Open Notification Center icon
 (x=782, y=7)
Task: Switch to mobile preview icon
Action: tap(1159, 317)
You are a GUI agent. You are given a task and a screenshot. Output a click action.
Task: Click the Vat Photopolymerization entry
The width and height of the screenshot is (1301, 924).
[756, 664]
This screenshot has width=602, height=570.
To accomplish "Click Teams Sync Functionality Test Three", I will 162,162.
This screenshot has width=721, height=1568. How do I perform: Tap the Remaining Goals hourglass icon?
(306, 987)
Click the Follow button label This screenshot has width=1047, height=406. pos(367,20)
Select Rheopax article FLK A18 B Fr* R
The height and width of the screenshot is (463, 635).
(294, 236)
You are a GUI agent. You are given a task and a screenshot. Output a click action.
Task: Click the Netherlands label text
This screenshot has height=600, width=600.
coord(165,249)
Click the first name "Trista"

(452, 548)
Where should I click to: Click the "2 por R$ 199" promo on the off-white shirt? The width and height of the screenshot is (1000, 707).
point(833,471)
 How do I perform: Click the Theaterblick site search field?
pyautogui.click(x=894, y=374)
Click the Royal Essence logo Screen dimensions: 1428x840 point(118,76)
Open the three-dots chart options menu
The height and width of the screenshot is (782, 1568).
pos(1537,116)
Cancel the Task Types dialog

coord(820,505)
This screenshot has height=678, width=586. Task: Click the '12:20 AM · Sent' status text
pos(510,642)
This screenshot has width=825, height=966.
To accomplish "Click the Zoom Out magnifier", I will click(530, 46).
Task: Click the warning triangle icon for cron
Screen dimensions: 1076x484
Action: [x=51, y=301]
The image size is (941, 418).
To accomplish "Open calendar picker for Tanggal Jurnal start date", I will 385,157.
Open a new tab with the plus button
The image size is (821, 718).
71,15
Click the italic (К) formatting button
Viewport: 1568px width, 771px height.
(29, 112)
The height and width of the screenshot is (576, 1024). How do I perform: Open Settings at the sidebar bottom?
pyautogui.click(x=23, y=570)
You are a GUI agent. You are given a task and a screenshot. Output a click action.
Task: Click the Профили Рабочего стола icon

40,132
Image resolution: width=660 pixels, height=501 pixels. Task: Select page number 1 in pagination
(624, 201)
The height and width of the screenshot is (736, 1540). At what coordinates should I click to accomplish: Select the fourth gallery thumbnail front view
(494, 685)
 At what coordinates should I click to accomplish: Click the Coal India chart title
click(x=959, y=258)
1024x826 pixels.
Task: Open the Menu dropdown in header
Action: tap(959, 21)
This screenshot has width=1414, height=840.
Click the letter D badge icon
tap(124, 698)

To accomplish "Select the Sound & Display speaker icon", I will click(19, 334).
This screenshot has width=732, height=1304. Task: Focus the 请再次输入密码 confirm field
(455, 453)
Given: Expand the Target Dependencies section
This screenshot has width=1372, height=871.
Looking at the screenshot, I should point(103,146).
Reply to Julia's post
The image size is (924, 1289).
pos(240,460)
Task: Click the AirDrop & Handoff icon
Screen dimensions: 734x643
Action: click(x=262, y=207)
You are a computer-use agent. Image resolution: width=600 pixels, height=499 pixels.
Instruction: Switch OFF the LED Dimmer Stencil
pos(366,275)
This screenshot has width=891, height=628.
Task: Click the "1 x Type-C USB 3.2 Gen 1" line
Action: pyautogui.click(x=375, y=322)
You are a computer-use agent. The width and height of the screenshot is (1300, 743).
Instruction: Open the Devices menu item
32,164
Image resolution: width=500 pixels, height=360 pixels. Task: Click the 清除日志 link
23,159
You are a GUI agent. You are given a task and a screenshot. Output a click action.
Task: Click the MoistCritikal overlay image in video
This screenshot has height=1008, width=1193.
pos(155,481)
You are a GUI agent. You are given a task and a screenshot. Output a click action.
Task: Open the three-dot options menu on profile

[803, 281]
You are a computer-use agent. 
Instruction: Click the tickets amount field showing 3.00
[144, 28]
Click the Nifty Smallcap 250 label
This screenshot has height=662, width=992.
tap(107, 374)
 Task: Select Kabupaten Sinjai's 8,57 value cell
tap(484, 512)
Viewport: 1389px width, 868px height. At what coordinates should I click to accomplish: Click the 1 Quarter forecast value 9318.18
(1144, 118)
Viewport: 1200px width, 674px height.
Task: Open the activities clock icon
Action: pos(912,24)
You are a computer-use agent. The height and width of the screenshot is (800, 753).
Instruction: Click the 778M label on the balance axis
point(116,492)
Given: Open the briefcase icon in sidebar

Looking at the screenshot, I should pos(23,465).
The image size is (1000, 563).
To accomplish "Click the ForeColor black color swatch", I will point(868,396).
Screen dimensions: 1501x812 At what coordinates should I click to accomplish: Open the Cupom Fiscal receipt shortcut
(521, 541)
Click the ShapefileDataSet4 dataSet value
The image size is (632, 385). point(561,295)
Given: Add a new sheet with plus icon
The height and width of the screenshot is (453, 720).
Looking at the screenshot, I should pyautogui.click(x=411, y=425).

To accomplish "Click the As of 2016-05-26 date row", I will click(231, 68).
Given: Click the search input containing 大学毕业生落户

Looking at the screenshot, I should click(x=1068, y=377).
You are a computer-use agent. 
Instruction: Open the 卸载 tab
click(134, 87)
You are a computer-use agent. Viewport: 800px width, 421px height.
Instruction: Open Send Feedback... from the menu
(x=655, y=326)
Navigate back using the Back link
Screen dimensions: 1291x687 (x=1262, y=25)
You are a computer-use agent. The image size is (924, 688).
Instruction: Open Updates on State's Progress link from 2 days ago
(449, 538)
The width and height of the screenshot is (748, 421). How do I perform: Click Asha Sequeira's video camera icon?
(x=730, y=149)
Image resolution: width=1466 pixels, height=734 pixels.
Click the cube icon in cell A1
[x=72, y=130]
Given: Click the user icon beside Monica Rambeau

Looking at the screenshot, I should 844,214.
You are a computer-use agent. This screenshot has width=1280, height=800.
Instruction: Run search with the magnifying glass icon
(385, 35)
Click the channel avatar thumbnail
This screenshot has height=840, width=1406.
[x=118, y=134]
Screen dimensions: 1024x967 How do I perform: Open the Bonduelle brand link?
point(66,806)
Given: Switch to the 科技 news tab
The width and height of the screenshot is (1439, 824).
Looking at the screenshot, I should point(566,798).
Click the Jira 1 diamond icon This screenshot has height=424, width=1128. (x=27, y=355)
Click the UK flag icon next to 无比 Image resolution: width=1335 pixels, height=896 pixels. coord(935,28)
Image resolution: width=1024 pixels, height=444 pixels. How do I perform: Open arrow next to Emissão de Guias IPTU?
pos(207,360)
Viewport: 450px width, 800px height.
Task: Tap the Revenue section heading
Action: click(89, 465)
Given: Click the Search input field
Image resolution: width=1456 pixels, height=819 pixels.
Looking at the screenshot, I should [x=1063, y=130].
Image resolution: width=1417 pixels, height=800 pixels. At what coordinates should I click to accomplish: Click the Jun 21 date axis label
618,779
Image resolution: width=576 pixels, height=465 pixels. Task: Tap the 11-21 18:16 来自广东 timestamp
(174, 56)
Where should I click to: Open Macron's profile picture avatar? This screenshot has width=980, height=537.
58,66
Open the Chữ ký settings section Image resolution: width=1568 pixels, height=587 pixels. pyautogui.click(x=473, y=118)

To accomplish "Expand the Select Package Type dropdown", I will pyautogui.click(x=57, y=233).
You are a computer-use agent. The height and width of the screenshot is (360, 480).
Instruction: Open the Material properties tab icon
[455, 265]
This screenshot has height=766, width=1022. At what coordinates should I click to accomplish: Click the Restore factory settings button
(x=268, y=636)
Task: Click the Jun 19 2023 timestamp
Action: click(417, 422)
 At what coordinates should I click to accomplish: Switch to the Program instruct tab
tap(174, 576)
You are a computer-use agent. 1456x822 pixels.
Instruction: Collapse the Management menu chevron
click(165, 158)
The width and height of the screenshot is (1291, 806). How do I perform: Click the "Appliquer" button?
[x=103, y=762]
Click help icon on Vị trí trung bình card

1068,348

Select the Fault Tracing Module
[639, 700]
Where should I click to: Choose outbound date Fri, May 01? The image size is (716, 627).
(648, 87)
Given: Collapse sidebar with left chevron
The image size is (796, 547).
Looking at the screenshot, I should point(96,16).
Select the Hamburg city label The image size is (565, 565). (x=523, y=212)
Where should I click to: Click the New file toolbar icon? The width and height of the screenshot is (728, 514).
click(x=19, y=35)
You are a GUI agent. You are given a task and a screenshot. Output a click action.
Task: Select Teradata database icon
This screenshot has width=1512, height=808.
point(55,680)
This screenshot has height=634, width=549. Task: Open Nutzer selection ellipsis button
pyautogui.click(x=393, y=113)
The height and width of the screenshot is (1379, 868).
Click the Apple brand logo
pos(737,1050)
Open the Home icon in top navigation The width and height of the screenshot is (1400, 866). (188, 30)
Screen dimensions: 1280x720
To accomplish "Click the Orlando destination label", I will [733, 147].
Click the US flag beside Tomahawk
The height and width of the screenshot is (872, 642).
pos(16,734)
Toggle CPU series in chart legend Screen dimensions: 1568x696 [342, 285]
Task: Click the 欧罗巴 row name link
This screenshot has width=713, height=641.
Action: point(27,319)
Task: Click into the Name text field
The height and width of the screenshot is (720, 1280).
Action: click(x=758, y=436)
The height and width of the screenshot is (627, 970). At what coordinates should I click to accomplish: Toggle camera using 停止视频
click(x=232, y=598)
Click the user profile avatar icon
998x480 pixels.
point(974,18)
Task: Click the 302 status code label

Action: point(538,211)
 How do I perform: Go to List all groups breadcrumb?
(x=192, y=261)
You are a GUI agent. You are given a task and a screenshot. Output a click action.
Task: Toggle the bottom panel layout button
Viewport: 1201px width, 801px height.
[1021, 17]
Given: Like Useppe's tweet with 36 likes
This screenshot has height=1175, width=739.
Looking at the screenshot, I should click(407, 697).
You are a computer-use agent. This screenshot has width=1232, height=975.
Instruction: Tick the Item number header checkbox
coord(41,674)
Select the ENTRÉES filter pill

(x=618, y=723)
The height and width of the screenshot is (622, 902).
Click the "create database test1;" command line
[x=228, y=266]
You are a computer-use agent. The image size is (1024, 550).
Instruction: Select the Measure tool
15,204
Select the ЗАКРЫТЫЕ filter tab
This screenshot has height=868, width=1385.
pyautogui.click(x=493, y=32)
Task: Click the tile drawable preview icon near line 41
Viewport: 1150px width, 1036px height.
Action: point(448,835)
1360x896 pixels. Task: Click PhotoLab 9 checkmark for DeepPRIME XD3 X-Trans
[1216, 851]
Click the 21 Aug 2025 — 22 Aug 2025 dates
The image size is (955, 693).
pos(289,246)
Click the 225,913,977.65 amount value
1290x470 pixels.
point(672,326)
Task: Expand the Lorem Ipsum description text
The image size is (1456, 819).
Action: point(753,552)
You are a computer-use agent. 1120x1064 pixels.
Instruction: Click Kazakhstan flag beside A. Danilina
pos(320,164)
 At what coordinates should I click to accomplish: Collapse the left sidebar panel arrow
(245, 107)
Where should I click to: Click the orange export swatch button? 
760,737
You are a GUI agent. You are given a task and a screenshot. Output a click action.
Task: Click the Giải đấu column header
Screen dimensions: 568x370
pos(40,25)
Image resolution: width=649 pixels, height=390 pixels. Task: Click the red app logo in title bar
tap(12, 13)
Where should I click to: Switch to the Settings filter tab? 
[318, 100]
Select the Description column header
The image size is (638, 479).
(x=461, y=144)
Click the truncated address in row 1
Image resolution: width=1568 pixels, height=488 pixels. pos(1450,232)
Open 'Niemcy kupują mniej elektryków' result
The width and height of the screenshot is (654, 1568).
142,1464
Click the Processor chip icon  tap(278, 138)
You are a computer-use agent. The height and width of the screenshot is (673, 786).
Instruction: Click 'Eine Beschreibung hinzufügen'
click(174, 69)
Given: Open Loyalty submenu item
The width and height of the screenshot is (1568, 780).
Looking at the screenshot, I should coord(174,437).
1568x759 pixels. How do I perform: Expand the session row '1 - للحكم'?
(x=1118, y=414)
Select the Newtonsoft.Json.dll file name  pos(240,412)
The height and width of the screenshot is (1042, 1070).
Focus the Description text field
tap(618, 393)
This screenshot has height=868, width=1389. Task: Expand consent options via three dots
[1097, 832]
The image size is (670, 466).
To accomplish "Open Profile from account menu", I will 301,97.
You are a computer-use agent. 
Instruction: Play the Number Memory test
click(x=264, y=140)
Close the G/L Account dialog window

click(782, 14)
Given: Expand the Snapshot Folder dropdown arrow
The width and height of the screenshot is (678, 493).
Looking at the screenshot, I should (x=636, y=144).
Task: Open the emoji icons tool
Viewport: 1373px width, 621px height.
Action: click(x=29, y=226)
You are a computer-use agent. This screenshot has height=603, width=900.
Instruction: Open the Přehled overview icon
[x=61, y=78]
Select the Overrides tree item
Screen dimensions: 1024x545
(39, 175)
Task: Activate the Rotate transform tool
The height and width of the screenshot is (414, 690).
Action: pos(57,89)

_ _ _ _ _

__Directions__. Copy all lines from the material that include "column".

__Result of this exercise__.
Task: Click the Giải đấu column header
Select the Description column header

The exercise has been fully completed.